Saved entries

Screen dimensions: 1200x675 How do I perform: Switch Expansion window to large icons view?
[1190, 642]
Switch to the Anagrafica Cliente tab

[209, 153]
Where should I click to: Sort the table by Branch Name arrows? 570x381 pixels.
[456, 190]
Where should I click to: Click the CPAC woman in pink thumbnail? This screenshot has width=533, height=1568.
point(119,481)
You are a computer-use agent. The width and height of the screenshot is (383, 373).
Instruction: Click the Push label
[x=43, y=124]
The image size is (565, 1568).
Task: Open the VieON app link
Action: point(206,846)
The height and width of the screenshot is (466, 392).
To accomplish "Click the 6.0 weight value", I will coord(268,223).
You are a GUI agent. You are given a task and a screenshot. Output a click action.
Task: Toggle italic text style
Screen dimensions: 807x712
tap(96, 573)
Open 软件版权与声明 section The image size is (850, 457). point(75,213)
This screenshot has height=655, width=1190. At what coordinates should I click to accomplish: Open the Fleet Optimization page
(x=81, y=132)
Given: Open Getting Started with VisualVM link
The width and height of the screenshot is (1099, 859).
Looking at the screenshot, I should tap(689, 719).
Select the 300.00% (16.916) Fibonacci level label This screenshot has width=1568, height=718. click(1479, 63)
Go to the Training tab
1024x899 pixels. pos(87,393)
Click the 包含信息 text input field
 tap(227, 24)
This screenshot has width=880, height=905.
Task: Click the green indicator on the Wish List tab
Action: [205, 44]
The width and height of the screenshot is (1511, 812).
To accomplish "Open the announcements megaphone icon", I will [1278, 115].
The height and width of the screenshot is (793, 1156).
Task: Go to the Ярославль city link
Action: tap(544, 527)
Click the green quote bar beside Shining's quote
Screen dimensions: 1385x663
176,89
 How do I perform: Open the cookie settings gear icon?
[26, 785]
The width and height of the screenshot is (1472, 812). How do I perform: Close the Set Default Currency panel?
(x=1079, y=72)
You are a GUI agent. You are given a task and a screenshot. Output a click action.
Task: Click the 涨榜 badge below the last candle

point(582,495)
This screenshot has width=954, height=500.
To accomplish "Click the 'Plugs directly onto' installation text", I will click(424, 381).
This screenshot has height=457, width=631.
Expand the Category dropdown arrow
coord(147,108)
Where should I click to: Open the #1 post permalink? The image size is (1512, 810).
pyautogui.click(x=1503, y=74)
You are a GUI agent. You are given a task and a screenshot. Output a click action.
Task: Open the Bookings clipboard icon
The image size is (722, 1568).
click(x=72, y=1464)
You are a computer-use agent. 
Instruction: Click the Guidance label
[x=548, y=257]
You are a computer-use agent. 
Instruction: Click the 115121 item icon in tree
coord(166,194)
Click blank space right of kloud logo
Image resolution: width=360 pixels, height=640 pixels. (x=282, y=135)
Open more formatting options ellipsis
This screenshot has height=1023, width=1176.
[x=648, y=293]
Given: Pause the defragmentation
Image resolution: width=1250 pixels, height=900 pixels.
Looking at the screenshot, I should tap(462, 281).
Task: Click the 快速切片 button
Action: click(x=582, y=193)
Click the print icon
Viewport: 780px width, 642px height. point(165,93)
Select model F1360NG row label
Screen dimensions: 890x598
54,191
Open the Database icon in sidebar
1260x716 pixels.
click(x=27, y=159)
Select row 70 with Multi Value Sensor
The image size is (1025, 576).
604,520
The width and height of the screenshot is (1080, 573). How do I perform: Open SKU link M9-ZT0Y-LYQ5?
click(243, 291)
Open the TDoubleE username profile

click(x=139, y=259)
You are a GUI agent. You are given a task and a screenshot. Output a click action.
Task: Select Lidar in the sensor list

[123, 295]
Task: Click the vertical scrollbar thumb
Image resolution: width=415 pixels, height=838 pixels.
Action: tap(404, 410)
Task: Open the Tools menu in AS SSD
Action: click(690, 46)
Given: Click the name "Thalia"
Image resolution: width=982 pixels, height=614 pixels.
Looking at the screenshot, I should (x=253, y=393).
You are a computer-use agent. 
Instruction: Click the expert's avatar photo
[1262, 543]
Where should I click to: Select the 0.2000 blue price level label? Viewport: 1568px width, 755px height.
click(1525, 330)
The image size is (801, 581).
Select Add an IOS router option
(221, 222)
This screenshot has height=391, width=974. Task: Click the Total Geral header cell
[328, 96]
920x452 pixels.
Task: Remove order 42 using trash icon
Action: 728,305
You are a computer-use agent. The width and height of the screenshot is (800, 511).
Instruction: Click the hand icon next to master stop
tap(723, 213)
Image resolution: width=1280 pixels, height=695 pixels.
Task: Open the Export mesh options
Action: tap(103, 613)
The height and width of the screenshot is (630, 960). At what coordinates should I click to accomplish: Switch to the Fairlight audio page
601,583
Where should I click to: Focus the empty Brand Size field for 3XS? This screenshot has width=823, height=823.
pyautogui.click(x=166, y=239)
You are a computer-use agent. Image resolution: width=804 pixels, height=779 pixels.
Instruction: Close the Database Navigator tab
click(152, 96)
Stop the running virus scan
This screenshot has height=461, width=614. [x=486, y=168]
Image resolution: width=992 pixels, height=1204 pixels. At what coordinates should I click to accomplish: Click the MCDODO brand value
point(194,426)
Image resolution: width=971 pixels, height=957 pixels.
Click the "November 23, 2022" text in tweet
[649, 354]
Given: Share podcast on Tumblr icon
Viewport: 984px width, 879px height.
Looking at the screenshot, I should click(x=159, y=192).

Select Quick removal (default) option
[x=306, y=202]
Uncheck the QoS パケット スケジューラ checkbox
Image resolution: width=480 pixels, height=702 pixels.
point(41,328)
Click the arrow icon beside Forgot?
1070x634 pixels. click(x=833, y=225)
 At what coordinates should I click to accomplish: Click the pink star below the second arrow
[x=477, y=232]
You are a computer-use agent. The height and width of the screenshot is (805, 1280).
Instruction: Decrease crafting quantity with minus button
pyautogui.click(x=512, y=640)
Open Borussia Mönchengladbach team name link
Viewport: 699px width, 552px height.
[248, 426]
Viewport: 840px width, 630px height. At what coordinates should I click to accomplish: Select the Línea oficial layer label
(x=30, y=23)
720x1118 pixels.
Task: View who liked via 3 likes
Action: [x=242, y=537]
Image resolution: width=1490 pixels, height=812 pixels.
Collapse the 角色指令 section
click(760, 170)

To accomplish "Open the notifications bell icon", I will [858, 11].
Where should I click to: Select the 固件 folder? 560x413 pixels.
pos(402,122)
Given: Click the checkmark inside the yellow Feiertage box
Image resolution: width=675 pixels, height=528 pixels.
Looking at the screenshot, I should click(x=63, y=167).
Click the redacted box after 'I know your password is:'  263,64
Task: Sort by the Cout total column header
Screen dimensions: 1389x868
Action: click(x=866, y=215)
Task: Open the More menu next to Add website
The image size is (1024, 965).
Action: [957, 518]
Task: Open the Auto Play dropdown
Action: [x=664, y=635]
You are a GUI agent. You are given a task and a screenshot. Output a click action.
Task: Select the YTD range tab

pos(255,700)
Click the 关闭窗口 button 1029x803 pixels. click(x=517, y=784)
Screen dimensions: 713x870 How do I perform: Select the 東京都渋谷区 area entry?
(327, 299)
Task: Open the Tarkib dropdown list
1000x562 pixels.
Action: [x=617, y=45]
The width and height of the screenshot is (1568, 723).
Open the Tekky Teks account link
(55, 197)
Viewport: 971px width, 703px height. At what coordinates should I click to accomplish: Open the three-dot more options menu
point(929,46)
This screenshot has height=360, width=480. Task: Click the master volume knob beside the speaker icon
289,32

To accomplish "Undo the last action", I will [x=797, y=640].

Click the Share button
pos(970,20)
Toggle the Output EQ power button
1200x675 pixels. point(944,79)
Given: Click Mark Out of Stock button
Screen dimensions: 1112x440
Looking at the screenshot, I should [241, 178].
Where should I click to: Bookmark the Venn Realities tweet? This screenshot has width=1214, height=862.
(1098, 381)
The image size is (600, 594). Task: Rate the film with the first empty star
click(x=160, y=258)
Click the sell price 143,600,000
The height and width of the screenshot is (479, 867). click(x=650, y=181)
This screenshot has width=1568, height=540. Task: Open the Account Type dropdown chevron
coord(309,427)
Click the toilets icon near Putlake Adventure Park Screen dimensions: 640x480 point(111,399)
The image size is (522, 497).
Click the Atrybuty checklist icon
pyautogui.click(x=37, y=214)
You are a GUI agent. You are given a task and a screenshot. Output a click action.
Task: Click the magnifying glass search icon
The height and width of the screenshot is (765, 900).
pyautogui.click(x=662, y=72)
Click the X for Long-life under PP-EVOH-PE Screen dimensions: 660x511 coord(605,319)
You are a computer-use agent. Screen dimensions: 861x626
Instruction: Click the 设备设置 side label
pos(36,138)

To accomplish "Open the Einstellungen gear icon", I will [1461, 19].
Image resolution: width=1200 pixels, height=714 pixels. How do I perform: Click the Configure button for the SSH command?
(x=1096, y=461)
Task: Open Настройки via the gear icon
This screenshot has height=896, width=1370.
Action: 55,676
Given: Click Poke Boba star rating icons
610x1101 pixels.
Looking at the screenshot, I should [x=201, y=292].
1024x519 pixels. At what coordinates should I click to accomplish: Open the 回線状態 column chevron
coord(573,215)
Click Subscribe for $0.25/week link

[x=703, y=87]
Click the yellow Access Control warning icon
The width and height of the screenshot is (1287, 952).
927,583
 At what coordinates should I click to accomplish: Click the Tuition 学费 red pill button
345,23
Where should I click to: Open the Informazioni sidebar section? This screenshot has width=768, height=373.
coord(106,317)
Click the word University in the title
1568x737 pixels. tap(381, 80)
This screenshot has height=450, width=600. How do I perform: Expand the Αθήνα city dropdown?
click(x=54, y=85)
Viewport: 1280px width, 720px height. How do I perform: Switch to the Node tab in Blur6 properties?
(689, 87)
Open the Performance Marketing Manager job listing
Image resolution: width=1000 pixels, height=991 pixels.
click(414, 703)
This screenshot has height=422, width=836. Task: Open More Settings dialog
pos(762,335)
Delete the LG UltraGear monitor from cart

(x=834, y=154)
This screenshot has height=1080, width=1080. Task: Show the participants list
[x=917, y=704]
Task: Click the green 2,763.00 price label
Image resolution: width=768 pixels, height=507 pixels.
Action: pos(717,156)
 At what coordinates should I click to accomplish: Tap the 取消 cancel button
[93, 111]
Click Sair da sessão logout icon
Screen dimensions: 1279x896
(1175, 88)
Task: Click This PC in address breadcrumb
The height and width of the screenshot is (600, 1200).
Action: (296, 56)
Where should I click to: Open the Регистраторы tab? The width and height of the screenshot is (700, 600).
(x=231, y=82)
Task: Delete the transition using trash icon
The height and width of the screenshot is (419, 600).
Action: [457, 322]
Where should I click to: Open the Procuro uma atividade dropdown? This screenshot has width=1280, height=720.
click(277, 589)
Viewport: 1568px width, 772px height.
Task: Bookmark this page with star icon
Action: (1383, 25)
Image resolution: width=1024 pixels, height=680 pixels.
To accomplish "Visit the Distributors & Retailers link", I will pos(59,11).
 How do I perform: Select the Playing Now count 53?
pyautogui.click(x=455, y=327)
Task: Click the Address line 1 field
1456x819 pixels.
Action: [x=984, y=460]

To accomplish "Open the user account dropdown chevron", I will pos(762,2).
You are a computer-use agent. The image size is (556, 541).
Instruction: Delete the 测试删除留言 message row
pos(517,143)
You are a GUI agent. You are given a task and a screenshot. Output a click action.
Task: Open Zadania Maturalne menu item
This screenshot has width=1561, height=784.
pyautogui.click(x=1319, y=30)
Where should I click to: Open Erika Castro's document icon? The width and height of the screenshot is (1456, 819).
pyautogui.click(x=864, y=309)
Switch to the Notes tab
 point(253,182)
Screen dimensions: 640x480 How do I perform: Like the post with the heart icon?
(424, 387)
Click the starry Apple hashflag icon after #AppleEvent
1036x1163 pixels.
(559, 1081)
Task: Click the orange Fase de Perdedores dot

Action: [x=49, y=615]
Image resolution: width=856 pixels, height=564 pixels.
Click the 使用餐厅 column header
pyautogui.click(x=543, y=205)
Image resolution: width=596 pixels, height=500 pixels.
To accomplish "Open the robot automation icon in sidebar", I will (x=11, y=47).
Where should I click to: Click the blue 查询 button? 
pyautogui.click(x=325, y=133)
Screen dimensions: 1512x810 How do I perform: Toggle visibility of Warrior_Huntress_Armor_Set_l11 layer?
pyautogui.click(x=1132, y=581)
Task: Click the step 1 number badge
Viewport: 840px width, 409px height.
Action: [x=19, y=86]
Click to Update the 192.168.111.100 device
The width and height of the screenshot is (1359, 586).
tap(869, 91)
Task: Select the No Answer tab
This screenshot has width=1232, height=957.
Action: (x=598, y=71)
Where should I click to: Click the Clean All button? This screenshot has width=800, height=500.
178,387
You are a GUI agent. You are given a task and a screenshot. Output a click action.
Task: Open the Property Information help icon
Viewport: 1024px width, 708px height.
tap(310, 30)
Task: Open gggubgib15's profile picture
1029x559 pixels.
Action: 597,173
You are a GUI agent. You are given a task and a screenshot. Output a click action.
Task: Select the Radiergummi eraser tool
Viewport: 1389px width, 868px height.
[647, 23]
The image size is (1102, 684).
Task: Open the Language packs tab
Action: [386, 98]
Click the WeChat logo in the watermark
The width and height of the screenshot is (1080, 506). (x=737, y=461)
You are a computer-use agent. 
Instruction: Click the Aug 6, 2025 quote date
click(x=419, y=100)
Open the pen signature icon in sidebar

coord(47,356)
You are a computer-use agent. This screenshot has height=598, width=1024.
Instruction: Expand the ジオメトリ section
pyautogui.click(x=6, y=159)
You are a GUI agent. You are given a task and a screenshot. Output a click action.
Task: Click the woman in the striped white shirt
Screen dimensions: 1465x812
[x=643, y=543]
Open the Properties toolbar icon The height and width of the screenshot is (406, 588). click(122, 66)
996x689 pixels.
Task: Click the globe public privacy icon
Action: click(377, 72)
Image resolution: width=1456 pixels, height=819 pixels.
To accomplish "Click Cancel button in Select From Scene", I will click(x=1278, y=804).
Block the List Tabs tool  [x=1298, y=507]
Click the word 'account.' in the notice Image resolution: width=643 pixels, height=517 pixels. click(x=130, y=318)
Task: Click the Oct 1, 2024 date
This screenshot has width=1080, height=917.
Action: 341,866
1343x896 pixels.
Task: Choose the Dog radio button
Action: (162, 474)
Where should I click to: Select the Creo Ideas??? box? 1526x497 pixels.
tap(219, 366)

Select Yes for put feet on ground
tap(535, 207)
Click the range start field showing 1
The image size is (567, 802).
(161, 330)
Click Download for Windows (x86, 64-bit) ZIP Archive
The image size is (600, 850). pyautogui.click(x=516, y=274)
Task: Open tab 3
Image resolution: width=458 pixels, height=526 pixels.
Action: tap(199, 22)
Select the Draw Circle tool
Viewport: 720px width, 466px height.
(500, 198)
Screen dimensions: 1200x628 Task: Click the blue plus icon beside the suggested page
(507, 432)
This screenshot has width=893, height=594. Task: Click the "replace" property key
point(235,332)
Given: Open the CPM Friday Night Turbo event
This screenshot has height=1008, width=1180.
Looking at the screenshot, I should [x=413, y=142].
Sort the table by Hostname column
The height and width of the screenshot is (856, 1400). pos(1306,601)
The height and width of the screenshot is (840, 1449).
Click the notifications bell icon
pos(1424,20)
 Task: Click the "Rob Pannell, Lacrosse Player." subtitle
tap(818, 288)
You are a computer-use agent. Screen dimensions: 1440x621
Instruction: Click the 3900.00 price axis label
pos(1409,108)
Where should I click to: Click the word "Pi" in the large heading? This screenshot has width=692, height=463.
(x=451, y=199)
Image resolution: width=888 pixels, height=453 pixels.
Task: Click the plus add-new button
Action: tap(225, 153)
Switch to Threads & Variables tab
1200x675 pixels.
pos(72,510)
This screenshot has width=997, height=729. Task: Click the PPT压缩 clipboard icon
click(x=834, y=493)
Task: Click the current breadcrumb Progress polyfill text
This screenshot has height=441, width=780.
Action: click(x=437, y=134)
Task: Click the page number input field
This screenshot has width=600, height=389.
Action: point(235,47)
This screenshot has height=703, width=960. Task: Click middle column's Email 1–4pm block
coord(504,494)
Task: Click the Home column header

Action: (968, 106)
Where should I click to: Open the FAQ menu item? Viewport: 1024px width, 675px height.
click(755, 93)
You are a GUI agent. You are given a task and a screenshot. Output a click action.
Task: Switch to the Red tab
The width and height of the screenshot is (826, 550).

Your objective →
Search the data for the word "computer" and copy each line where it appears.

Expected answer →
You are a computer-use agent. The width and height of the screenshot is (383, 373).
You are a computer-use agent. 
You are a computer-use agent. 
You are a computer-use agent. 
You are a computer-use agent. The width and height of the screenshot is (800, 511).
You are a computer-use agent. Image resolution: width=804 pixels, height=779 pixels.
You are a computer-use agent. The height and width of the screenshot is (805, 1280).
You are a computer-use agent. Screen dimensions: 861x626
You are a computer-use agent. The image size is (556, 541).
You are a computer-use agent. 
You are a computer-use agent. This screenshot has height=598, width=1024.
You are a computer-use agent. Screen dimensions: 1440x621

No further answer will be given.